• _Testo dell'esercizio_
○ ○ ○ ○

L’azienda, nata in Svizzera, declina i servizi gestiti attraverso una strategia che mira a migliorare la produttività grazie a un approccio “olistico”.

Pubblicato il 18 Gen 2023

Nexthink

Si chiama Infinity e, dalle parti di Nexthink, viene definita come una piattaforma di Digital Employee Experience. Una definizione che può ingannare, visto che a uno sguardo più approfondito la piattaforma appare come un mix tra un sistema di monitoraggio, telemetria e raccolta di feedback degli utenti.

Nel corso della presentazione alla stampa, i responsabili dell’azienda ne hanno illustrato le caratteristiche e, soprattutto la logica che sottende al sistema. Lo scenario che ne emerge mostra l’impatto che può avere il coinvolgimento dei dipendenti in quelle attività che normalmente vengono considerate squisitamente “tecniche”.

L’approccio di Infinity

Sintetizzando, la prospettiva che ispira Nexthink è quella di “mettere al centro” l’esperienza lavorativa degli impiegati. “Il livello di soddisfazione di chi lavora in azienda è una preziosa cartina tornasole per individuare eventuali problematiche” spiega Alamo Pizzini, Senior Solution Lead Italia di Nexthink. “Registrare il sentiment di un impiegato, infatti, permette di dare maggiore spessore alle analisi delle sue attività”.

Inutile sottolineare come un approccio simile affondi le sue radici anche nel processo di trasformazione delle modalità di lavoro, che in contesti ibridi (lavoro da remoto alternato a presenza in ufficio) richiede una maggiore attenzione per quella che è la user experience nella quotidianità e la capacità di individuare tempestivamente eventuali problemi che possano pregiudicare la produttività.

“Nella pratica, la nostra soluzione è complementare ai sistemi di monitoraggio degli endpoint o del network” prosegue Pizzini. “Alla base c’è il concetto di visibilità end-to-end, composta da una serie di informazioni raccolte sull’attività del dipendente, l’applicazione, la connettività e il sentiment. L’uso di intelligenza artificiale consente di utilizzare queste informazioni per capire il contesto in cui si collocano gli insight raccolti”.

○ ○ ○ ○

• _Metti in pratica_
1: Stabilisci se le affermazioni (a), (b) e (c) concordano con il testo su Nexthink, rispondendo sì o no e citando alla lettera le parole decisive del testo.
(a) L'azienda di cui parla il testo è nata in Svizzera.
(b) Secondo Pizzini, la soluzione sostituisce i sistemi di monitoraggio degli endpoint.
(c) Il testo è stato pubblicato il 18 gennaio 2023.
2: Copia fedelmente il passo del testo su Nexthink che comincia con le parole "Sintetizzando, la prospettiva" e si chiude dopo le parole "pregiudicare la produttività.".

[Voci di dati estratte]
○ ○ ○ ○

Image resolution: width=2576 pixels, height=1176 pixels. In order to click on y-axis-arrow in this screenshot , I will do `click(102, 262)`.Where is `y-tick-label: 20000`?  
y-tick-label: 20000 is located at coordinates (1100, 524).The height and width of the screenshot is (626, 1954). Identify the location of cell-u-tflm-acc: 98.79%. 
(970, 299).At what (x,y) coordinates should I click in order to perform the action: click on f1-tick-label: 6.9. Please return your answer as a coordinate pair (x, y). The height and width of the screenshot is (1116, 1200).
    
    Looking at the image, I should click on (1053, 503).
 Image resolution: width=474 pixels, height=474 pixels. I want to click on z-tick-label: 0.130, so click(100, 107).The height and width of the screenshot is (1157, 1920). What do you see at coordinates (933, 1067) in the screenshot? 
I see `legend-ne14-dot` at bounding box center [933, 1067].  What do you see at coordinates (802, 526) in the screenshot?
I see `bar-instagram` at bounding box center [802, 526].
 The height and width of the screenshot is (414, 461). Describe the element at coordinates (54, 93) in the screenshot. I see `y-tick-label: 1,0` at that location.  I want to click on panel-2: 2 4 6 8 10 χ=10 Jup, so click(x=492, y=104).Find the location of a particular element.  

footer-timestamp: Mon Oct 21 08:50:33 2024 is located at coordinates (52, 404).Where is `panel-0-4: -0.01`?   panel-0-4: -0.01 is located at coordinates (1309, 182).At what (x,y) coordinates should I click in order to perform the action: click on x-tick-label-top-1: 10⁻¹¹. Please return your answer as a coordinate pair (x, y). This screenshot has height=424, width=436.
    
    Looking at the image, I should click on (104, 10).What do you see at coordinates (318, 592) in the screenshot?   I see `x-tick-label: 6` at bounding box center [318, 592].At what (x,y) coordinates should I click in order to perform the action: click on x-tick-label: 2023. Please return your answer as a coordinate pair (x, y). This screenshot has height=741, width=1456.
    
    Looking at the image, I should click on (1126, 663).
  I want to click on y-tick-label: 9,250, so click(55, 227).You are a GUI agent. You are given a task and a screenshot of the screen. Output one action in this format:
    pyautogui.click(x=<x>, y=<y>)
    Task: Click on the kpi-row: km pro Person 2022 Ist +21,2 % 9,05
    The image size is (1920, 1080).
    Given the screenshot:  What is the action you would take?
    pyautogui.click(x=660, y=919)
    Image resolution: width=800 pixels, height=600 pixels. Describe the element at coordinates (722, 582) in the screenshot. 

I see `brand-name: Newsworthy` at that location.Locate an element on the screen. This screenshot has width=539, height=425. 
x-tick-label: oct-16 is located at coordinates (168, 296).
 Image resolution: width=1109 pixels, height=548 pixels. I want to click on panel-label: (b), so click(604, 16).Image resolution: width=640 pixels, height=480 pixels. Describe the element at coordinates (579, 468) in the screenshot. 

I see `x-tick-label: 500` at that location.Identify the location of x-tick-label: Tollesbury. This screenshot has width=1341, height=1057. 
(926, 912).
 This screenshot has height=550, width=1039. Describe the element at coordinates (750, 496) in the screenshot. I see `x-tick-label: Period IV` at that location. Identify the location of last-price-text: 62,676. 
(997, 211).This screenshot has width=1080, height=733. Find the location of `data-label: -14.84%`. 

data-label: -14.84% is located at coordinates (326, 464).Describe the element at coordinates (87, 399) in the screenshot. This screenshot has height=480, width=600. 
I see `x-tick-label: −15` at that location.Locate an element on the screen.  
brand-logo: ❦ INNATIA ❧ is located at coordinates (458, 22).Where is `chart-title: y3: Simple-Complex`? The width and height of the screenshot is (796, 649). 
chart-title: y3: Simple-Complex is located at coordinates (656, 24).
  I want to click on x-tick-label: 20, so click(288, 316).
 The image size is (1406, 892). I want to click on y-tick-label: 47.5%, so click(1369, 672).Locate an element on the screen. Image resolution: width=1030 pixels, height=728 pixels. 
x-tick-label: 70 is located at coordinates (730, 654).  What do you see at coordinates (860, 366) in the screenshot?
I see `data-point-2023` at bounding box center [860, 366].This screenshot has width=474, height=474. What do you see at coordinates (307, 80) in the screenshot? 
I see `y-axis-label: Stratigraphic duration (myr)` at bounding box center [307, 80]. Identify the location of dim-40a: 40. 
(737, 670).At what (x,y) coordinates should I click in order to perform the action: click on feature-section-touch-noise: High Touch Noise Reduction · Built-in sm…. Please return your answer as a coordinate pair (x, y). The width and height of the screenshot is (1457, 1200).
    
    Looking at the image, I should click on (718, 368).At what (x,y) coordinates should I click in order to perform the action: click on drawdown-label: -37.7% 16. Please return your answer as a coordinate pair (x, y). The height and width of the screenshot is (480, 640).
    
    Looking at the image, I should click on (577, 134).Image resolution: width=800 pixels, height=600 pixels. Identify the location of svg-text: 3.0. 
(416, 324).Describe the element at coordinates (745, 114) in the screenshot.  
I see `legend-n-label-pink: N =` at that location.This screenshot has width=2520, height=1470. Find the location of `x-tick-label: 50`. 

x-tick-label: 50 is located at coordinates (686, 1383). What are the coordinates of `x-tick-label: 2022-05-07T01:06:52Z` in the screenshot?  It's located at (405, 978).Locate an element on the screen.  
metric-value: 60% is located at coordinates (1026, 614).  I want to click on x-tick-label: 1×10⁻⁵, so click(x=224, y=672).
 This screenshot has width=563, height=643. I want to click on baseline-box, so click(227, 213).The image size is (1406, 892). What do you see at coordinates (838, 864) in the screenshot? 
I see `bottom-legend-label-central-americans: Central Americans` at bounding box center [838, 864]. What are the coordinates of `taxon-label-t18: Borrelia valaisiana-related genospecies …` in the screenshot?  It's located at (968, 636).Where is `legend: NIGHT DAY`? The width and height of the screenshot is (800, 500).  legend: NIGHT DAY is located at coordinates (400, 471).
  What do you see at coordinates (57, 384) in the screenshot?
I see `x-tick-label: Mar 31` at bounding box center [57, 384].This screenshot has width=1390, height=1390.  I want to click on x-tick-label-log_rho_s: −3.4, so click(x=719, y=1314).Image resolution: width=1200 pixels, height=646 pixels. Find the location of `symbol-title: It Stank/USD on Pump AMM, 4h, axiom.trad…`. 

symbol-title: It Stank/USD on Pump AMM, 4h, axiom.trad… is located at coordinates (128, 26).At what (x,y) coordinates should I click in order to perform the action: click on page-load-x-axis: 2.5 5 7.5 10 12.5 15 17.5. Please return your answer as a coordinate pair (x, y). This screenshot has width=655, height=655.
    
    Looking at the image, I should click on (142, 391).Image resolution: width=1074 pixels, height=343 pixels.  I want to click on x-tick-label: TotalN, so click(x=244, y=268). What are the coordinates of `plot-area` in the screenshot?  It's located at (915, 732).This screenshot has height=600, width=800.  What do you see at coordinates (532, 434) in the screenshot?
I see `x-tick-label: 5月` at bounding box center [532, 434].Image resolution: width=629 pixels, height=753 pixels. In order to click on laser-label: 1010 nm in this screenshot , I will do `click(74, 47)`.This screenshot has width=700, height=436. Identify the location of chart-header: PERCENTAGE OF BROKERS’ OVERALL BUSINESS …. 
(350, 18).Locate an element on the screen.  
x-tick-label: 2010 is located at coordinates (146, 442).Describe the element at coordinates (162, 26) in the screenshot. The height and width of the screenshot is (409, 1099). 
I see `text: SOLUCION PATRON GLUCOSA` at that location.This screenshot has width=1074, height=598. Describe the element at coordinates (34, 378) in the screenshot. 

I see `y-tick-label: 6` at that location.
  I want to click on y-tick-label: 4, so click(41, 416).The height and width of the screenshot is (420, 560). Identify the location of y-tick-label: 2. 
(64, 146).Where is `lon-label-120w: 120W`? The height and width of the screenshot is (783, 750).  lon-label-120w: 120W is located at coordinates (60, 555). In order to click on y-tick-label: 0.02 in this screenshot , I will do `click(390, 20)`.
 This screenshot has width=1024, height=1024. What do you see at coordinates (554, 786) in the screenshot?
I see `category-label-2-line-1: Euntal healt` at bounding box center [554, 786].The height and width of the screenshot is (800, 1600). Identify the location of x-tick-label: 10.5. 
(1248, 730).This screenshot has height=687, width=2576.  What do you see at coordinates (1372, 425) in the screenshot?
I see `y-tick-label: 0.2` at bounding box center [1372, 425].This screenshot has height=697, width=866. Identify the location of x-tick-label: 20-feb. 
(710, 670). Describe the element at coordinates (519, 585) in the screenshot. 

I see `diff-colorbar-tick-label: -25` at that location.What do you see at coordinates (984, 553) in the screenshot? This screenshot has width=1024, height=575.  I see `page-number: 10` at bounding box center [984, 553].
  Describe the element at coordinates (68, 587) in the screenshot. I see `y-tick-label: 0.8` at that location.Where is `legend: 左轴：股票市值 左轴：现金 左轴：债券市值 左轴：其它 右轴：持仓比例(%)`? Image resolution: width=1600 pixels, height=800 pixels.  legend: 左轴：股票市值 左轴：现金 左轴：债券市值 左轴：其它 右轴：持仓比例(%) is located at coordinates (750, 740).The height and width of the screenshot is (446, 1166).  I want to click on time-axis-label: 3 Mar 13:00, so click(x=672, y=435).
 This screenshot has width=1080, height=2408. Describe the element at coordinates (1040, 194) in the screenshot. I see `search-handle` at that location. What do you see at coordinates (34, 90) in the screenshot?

○ ○ ○ ○

• _Risultati dei compiti_
1:
(a) Sì: "L’azienda, nata in Svizzera"
(b) No: "la nostra soluzione è complementare ai sistemi di monitoraggio degli endpoint o del network"
(c) Sì: "Pubblicato il 18 Gen 2023"

2:
Sintetizzando, la prospettiva che ispira Nexthink è quella di “mettere al centro” l’esperienza lavorativa degli impiegati. “Il livello di soddisfazione di chi lavora in azienda è una preziosa cartina tornasole per individuare eventuali problematiche” spiega Alamo Pizzini, Senior Solution Lead Italia di Nexthink. “Registrare il sentiment di un impiegato, infatti, permette di dare maggiore spessore alle analisi delle sue attività”.

Inutile sottolineare come un approccio simile affondi le sue radici anche nel processo di trasformazione delle modalità di lavoro, che in contesti ibridi (lavoro da remoto alternato a presenza in ufficio) richiede una maggiore attenzione per quella che è la user experience nella quotidianità e la capacità di individuare tempestivamente eventuali problemi che possano pregiudicare la produttività.